While the festival featured fantastic work from around the globe, this year’s most affecting films dealt with sub-Saharan Africa, perhaps the most consistently troubled part of the world and one that desperately begs for cinematic calls to action.
Sally Gutierrez Dewar’s Tapologo focuses on HIV-positive former sex workers in South Africa who care for those with more advanced cases of the virus, while Barbara Attie and Janet Goldwater’s Mrs. Groundo’s Daughter details a Malian woman’s struggle to obtain asylum in the United States to protect her daughter from the grotesque practice of female genital mutilation.

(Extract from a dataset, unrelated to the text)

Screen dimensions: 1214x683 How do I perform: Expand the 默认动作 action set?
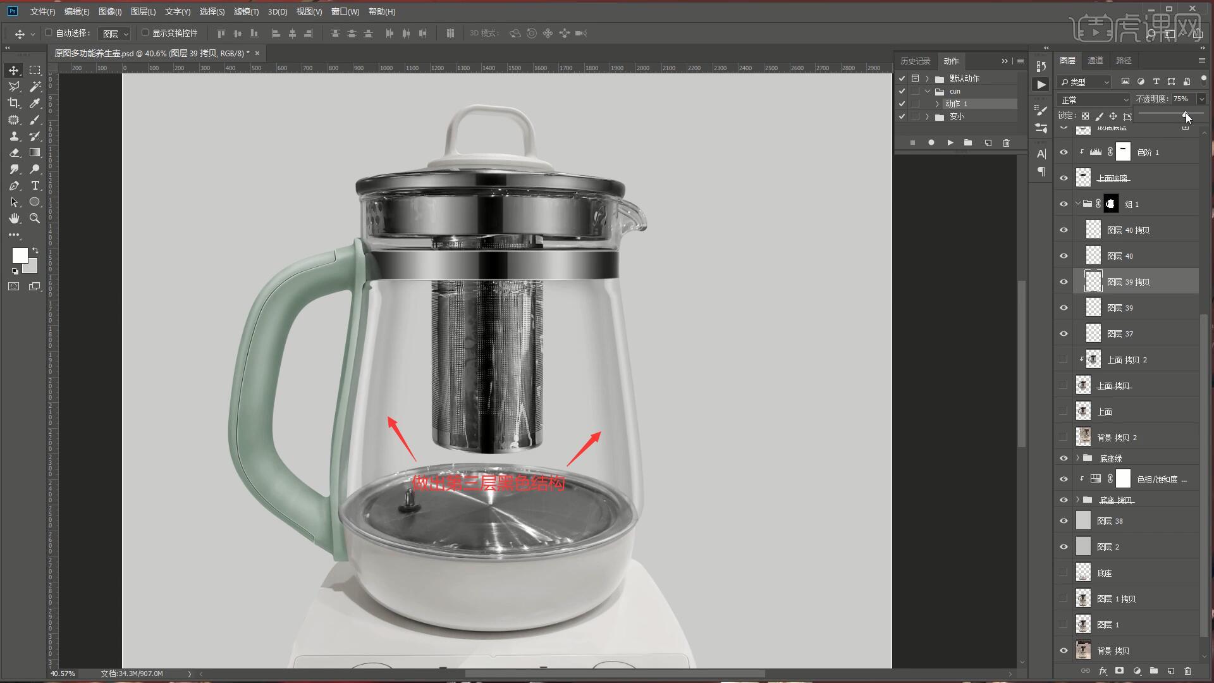928,78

But Anne Aghion’s My Neighbor, My Killer, a powerful and haunting cinematic statement, left stronger impressions. Aghion’s third film shows us Gafumba, Rwanda, a village permanently scarred by the 1994 genocide. Aghion takes us into the heart of Rwanda’s attempts to exorcise the ghosts of its past via open-air hearings where victims and their families judge those who took part in the slaughter.

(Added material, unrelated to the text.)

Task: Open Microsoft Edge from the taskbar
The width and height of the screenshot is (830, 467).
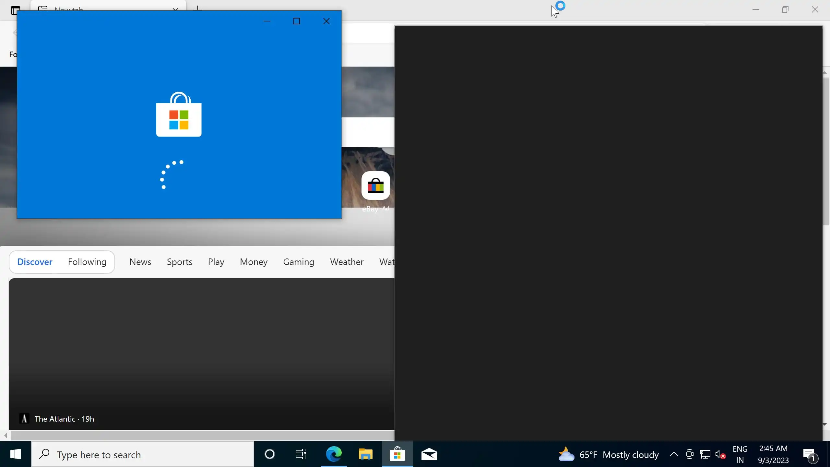Action: pyautogui.click(x=334, y=454)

Digging deep into the psyches of Gafumba’s killers and survivors, Aghion brings us uncomfortably close to human beings, capable of both cruelty and forgiveness, who are caught in a moral nightmare. By the end of My Neighbor, My Killer, it is clear that the future of Rwanda hinges on mutual healing between Hutus and Tutsis.
The festival’s most compelling portrait of Africa, however, was Good Fortune. An incendiary look at how foreign aid can unintentionally exacerbate problems in some of Africa’s most impoverished regions, Landon Van Soest and Jeremy Levine’s documentary traces the effects of a UN-sponsored initiative to renovate Kibera, one of the world’s largest slums in Nairobi, Kenya.
As this fascinating and infuriating film illustrates, Kenyans in both Kibera and the farmlands of the country’s western provinces are struggling with well-meaning but poorly conceived and paternalist encroachment from the West.
Levine and Soest, who studied as a Fulbright Scholar in Kenya before embarking on this ambitious chronicle of the ways foreign aid can disrupt both rural and urban life, do a good job of balancing their Kenyan subjects, international agribusiness operators and UN urban developers to paint a complex picture of a broken system.
Good Fortune intercuts between a Kibera midwife’s struggle to keep her business afloat amidst the slum’s infrastructural changes and a family farm threatened by a multinational’s plan to build a mechanized rice farm. That farm could conceivably produce enough rice to help alleviate hunger in the surrounding provinces, but not without flooding the lands of nearby independent growers.
The film shows how top-down approaches to international aid are doomed to fail – a lesson paternalistic Western governments ought to heed. The road to hell is indeed paved with good intentions.